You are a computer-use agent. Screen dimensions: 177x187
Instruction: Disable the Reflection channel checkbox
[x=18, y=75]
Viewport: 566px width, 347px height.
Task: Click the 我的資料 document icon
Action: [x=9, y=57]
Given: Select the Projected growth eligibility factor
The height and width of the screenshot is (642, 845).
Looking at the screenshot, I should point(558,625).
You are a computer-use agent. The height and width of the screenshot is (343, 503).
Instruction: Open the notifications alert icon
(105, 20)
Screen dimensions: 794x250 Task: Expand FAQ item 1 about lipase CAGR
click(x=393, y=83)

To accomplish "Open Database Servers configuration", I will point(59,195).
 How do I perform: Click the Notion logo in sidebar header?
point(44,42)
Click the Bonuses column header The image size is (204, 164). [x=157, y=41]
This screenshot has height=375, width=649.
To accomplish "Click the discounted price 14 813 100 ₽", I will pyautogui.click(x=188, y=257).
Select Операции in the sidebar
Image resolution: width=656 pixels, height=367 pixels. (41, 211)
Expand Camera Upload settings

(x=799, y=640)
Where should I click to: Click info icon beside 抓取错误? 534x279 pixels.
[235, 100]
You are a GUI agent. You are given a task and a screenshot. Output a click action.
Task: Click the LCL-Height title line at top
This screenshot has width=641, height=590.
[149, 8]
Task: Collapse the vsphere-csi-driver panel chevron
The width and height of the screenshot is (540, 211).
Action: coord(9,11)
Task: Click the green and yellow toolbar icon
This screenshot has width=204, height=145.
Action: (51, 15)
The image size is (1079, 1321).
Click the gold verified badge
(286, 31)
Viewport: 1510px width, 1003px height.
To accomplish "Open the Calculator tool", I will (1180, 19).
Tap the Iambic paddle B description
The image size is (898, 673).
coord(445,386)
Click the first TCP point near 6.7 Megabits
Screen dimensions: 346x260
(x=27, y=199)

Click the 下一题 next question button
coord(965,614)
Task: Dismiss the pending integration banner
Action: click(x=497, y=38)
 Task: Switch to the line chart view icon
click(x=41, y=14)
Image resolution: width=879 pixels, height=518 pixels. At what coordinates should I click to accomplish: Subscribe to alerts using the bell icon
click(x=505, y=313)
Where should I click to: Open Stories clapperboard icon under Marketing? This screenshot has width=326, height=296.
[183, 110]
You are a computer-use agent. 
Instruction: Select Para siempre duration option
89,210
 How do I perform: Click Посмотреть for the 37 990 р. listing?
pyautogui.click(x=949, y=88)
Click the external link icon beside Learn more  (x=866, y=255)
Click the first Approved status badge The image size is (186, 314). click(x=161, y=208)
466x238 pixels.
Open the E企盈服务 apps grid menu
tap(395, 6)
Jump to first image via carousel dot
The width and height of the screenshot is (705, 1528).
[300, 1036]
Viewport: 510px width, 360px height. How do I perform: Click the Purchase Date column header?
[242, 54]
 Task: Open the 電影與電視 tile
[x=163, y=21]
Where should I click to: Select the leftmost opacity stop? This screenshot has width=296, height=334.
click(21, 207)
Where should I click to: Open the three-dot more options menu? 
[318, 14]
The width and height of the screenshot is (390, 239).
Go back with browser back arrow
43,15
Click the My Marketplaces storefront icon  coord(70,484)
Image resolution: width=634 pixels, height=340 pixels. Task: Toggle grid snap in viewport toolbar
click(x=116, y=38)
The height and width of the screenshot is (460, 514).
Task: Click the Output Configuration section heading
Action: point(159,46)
· · ·
=== PROBLEM DETAILS ===
Set down, word for word, each line from the top of the records above through the line with "Given: Select the".

=== REPLY ===
You are a computer-use agent. Screen dimensions: 177x187
Instruction: Disable the Reflection channel checkbox
[x=18, y=75]
Viewport: 566px width, 347px height.
Task: Click the 我的資料 document icon
Action: [x=9, y=57]
Given: Select the Projected growth eligibility factor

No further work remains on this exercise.